Die Reduzierung auf zwei Ämter und die Schaffung des neuen Unterbaus mit sechs Sachgebietsleitern als Teil der Führung ist das Ergebnis. Es wird flankiert durch die Schaffung von zwei zusätzlichen Stellen. Neu eingestellt wurde als Sachgebietsleiterin Silke Eichhorn-Röpken. Abwasserbeseitigung und Bauhof sind ihre Themen. Sie arbeitete bisher bei einem Wildeshauser Architekturbüro.  Die fünf weiteren Sachgebietsleiter/innen waren alle schon bisher im Rathaus tätig. Neu geschaffen wird auch eine Stelle für Organisation, Personal, Bildung. Hier stehe die Ausschreibung aus, so Spille.

Zwei Azubis

Als zweiter Schritt für bessere Perspektiven wurden insgesamt drei Stellen „entfristet“. Das heißt: Sie sind jetzt zeitlich nicht mehr begrenzt. Beim Nachwuchs setzt die Gemeinde ihren Kurs fort, wie 2017 künftig immer zwei junge Menschen pro Jahr als Azubis einzustellen und zudem einen Fachoberschul-Praktikanten zu beschäftigen. Kevin Piesch war einer dieser Praktikanten, der dann seine Ausbildung anschloss. Daher wird sie auf zwei Jahre verkürzt, so dass er jetzt direkt im Rathaus weitermacht. Auch die bisherige Auszubildende Lina Willms ist schon fest eingeplant. „Da kennt man seine Pappenheimer“, so der Bürgermeister über die Nachwuchspflege.

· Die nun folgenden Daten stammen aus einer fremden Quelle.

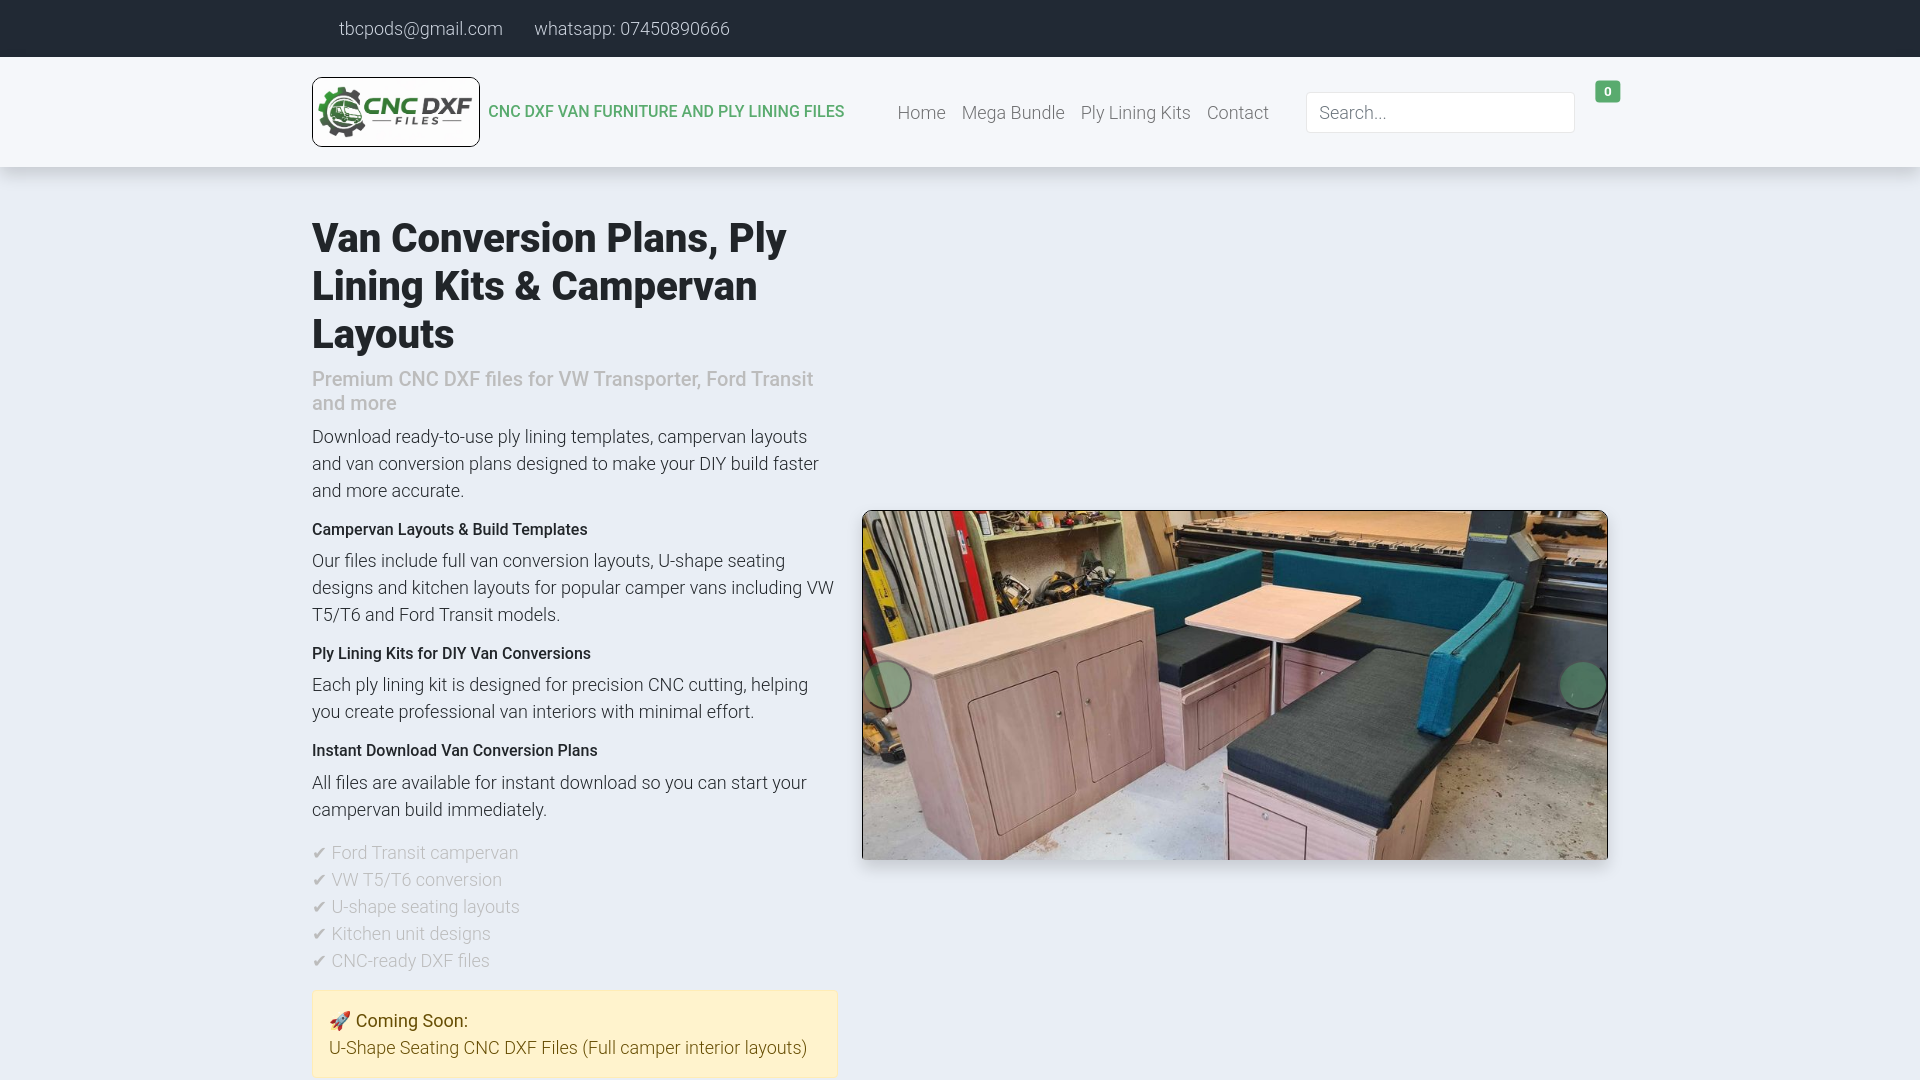Open Home in navigation menu
The image size is (1920, 1080).
pos(921,113)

Veränderungen geschehen beim Empfang. Diese Aufgabe werde „ein bisschen gesplittet“, so Spille. Neben der bekannten Anlaufstelle im Erdgeschoss gibt es jetzt auch im ersten Stock eine Ansprechpartnerin. Terminvereinbarungen sollen mehr Raum einnehmen, erläuterte der Bürgermeister. Neue Türschilder und Wegweiser sind in der Umsetzung, mittelfristig ist ein Farbleitsystem angedacht, so Albertus-Hirschfeld. Auch die räumlich beengte, schwierige Situation soll behoben werden, sagte Spille. Erste Ausbaupläne für das Rathaus waren vor kurzem gezeigt worden.

„Es wird seine Zeit dauern, die neuen Wege zu beschreiten“, prognostizierte Albertus-Hirschfeld. Mit Fortbildungen, so unter dem Titel „Gestern Kollege, heute Führungskraft“, werde das neue Führungspersonal unterstützt.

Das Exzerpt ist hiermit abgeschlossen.